Mont Aigoual features a cool-summer variant of an oceanic climate (Cfc), bordering to a subpolar (Dfc) (highland) climate.

Comparison of local Meteorological data with other cities in France
| Town | Sunshine (hours/yr) | Rain (mm/yr) | Snow (days/yr) | Storm (days/yr) | Fog (days/yr) |
|---|---|---|---|---|---|
| National average | 1,973 | 770 | 14 | 22 | 40 |
| Mont Aigoual | N/A | 1,931.7 | 62.3 | 22.7 | 241.0 |
| Paris | 1,661 | 637 | 12 | 18 | 10 |
| Nice | 2,724 | 767 | 1 | 29 | 1 |
| Strasbourg | 1,693 | 665 | 29 | 29 | 56 |
| Brest | 1,605 | 1,211 | 7 | 12 | 75 |

Climate data for Mont Aigoual, France (altitude 1567m, 1991–2020 normals, extremes 1896–present)
| Month | Jan | Feb | Mar | Apr | May | Jun | Jul | Aug | Sep | Oct | Nov | Dec | Year |
| Record high °C (°F) | 15.6 (60.1) | 15.0 (59.0) | 16.5 (61.7) | 20.5 (68.9) | 25.0 (77.0) | 29.9 (85.8) | 28.2 (82.8) | 30.4 (86.7) | 27.2 (81.0) | 21.3 (70.3) | 18.6 (65.5) | 16.7 (62.1) | 30.4 (86.7) |
| Mean daily maximum °C (°F) | 1.2 (34.2) | 1.0 (33.8) | 3.6 (38.5) | 6.2 (43.2) | 10.3 (50.5) | 14.7 (58.5) | 17.6 (63.7) | 17.6 (63.7) | 13.0 (55.4) | 9.0 (48.2) | 4.4 (39.9) | 2.4 (36.3) | 8.4 (47.1) |
| Daily mean °C (°F) | −1.0 (30.2) | −1.4 (29.5) | 1.1 (34.0) | 3.4 (38.1) | 7.4 (45.3) | 11.5 (52.7) | 14.1 (57.4) | 14.3 (57.7) | 10.2 (50.4) | 6.7 (44.1) | 2.2 (36.0) | 0.1 (32.2) | 5.7 (42.3) |
| Mean daily minimum °C (°F) | −3.2 (26.2) | −3.8 (25.2) | −1.5 (29.3) | 0.7 (33.3) | 4.4 (39.9) | 8.3 (46.9) | 10.6 (51.1) | 10.9 (51.6) | 7.4 (45.3) | 4.3 (39.7) | 0.0 (32.0) | −2.3 (27.9) | 3.0 (37.4) |
| Record low °C (°F) | −23.1 (−9.6) | −28.0 (−18.4) | −19.7 (−3.5) | −14.0 (6.8) | −8.6 (16.5) | −3.3 (26.1) | −0.8 (30.6) | −0.2 (31.6) | −6.0 (21.2) | −9.8 (14.4) | −15.0 (5.0) | −20.6 (−5.1) | −28.0 (−18.4) |
| Average precipitation mm (inches) | 176.4 (6.94) | 141.1 (5.56) | 136.9 (5.39) | 169.3 (6.67) | 157.5 (6.20) | 89.1 (3.51) | 57.0 (2.24) | 60.4 (2.38) | 184.0 (7.24) | 309.7 (12.19) | 297.4 (11.71) | 191.2 (7.53) | 1,970 (77.56) |
| Average precipitation days (≥ 1.0 mm) | 12.2 | 10.2 | 10.3 | 11.2 | 10.8 | 7.4 | 6.2 | 7.2 | 8.4 | 13.5 | 13.9 | 12.9 | 124.3 |
| Average snowy days | 12.2 | 11.6 | 11.4 | 9.1 | 3.9 | 0.5 | 0.0 | 0.0 | 0.4 | 2.6 | 6.8 | 10.2 | 68.7 |
| Average relative humidity (%) | 82 | 85 | 83 | 84 | 84 | 82 | 76 | 78 | 80 | 84 | 83 | 81 | 81.8 |
Source 1: Météo France
Source 2: Infoclimat.fr (humidity and snowy days, 1961–1990)

==Tour de France==
Mont Aigoual (1507 metres) was first used by the Tour de France in 1987 on Stage 17 from Millau to Avignon, when Italian rider Silvano Contini (Italy) of was first over the summit.

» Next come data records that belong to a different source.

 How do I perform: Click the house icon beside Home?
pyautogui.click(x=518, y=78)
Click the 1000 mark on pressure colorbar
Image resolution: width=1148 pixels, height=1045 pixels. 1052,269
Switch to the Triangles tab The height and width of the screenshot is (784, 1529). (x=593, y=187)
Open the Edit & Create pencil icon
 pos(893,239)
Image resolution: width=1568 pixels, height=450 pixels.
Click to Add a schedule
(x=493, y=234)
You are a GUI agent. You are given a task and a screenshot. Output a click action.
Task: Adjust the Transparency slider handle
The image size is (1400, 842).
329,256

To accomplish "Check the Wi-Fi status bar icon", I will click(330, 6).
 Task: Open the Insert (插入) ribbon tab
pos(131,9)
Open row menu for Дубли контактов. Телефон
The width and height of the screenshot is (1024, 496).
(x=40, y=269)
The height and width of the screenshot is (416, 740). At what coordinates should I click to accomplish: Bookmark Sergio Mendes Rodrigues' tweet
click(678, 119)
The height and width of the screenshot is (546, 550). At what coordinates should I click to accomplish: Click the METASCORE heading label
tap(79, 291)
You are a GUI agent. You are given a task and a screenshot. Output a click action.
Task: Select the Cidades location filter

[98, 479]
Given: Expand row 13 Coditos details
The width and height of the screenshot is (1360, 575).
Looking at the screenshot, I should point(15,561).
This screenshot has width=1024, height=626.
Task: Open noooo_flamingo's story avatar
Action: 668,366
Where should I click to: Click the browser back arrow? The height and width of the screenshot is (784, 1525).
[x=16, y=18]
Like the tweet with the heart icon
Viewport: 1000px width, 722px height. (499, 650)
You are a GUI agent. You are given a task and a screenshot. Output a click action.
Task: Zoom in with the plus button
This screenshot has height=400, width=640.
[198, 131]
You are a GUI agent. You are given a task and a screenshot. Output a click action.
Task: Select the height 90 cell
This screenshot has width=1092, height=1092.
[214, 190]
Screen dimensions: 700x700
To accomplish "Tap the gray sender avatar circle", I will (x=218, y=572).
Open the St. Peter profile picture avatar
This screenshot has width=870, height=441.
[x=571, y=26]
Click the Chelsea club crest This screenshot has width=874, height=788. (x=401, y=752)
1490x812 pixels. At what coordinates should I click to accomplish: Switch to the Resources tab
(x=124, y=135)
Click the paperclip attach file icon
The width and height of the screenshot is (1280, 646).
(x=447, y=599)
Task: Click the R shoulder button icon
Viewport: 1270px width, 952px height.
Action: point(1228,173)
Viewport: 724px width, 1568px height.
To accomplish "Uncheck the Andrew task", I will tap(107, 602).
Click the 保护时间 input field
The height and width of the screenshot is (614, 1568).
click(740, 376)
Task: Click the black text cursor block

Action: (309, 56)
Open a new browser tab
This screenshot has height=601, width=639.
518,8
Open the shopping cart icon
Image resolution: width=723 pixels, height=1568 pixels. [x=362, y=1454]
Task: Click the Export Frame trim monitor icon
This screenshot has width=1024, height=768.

The climb featured in the 2020 Tour de France on Stage 6 as a summit finish from Le Teil. The winner was the Kazakh cyclist Alexey Lutsenko of Astana Pro Team.

==The Rider by Tim Krabbé==
The Tour of Mont Aigoual is the semi-fictional cycle race in the book The Rider by Tim Krabbé.